1. Field of the Invention
The present invention relates to a rare earth phosphor for use in a cathode-ray tube (CRT), and more particularly to a rare earth phosphor for use in a CRT for a liquid-crystal-color shutter display system.
2. Description of the Related Art
Recently a CRT for use in a liquid-crystal-color-shutter (hereinafter referred to as "LCS") display system has been drawing attention. I the LCS display system, the LCS is placed in front of a monochrome CRT. The polarizer and .pi. cells of the LCS separate emission from the monochrome CRT into the blue(B), green(G) and red(R) components, and then these components are made to overlap appropriately another or two others and the brightness of the CRT is appropriately changed, thereby generating various kinds of colors.
In a shadow-mask-type CRT, a variety of colors is produced by applying three electron beams from three electron guns to three phosphor dots of G, B and R. However, in the monochrome CRT, one electron gun can serve a variety of colors. The LCS display system using the monochrome CRT is therefore advantageous in providing a good resolution. In addition, since the LCS is placed in front of the monochrome CRT, the color of the display surface appears black, not gray as in the shadow-mask-type CRT. The LCS display system is advantageous in providing excellent contrast, as well.
However, the LCS has but a low transmittance. To obtain the brightness to the same extent as in a conventional CRT, it is necessary to increase the brightness of the monochrome CRT placed behind the LCS.
It is demanded that phosphors used for a monochrome CRT in a LCS display system should have a single phosphor capable of emitting white-like luminescence. More preferably, a phosphor having a luminescence spectrum comprising three peaks in ranges of wavelengths of G, B, and R, respectively. When a phosphor mixture is used for a monochrome CRT, and an uneven color is displayed depending on a size of a spot on which an electron beam impinges. Furthermore, for a phosphor used in the monochrome CRT, the ratio of three peaks of the phosphor must be adjusted to a value suitable for the polarizer used known as an example of a phosphor satisfying the above-described requirements is P45 phosphor (JEDEC) represented by (Y, Tb).sub.2 O.sub.2 S. Another example that may be used is (Y, Tb, Sm).sub.2 O.sub.2 S phosphor disclosed in Published Examined Japanese Patent Application No. 53-28146.
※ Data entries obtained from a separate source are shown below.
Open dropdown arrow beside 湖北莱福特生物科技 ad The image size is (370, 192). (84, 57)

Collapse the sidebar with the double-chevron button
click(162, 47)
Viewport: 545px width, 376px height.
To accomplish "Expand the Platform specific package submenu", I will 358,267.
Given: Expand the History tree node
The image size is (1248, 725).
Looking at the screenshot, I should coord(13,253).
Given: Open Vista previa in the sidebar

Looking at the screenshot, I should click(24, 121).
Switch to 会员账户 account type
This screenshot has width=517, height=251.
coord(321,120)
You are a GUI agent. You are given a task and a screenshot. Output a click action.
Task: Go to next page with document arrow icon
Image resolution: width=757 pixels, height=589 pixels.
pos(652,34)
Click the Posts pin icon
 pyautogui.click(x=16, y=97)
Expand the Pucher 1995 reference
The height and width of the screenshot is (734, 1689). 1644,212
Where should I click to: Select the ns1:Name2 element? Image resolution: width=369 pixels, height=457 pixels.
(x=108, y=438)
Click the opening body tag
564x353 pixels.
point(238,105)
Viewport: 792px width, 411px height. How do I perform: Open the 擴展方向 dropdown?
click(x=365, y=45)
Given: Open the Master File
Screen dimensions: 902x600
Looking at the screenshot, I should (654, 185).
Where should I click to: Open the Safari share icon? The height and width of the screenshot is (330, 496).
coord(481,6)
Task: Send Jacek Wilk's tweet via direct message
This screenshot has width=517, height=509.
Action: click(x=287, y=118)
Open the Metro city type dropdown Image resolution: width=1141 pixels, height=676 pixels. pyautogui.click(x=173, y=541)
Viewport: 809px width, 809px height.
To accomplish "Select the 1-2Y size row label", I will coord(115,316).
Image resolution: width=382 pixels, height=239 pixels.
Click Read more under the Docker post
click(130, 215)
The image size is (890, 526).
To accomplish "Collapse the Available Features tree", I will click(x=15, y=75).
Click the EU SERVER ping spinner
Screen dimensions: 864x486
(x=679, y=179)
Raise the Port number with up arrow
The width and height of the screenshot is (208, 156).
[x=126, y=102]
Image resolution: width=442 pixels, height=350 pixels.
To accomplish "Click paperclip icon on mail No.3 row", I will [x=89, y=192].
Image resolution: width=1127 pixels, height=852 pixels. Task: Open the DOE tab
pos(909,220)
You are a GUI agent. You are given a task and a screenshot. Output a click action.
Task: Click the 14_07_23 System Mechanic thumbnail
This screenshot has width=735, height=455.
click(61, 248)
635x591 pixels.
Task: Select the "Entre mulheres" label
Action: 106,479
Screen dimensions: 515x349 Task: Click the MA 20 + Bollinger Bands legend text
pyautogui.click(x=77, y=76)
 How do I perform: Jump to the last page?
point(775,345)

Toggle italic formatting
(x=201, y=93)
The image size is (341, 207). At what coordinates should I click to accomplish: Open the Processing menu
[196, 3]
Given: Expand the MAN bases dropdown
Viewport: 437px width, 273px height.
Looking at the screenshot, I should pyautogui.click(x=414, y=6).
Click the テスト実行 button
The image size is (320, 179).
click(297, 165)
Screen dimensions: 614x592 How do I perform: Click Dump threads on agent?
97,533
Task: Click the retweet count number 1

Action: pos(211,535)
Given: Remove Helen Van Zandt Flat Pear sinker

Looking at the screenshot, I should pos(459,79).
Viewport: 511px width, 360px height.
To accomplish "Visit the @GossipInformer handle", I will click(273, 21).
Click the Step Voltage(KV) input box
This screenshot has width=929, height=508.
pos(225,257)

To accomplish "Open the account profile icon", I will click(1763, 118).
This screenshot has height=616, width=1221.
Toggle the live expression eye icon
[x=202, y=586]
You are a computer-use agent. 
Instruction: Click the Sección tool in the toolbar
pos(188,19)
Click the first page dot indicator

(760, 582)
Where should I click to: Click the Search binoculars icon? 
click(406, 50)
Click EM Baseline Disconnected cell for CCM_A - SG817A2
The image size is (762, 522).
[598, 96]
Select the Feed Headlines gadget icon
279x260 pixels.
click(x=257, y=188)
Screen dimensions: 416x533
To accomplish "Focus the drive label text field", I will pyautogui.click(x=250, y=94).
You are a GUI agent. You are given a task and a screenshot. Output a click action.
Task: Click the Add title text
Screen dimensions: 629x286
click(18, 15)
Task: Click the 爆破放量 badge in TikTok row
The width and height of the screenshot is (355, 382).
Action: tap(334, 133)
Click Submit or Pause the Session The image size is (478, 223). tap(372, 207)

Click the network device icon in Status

FIG. 1 shows a luminescence spectrum of (Y.sub.0.9967 Tb.sub.0.0025 Sm.sub.0.0008).sub.2 O.sub.2 S phosphor. In a LCS, for example, peaks in the vicinity of 418 nm, 545 nm, and 608 nm, used as a blue component, a yellow-green component, an orange component--all dispersed from the above described phosphor--are separated, and then made to overlap another or two others, thereby displaying desired individual colors.
As described above, the brightness of a LCS display totally depends on the brightness of a monochrome CRT placed behind the LCS, that is, the brightness of the phosphor. Accordingly, in order to improve the brightness of a LCS, it is necessary to excite the phosphor by increasing the current density. However, since conventional phosphors do not have good current properties, the brightness of the LCS has not been increased. In other words, the conventional phosphors have a tendency to generate so-called "brightness saturation", which is the phenomenon that the brightness can no longer be increased even if a phosphor is excited at a current density beyond a certain value. There is another problem with the conventional phosphors. When a phosphor is kept excited at the high current density, it develops a phenomenon called "burning", which changes color of the phosphor itself, reducing the brightness. Thus, the brightness of a monochrome CRT has not been improved.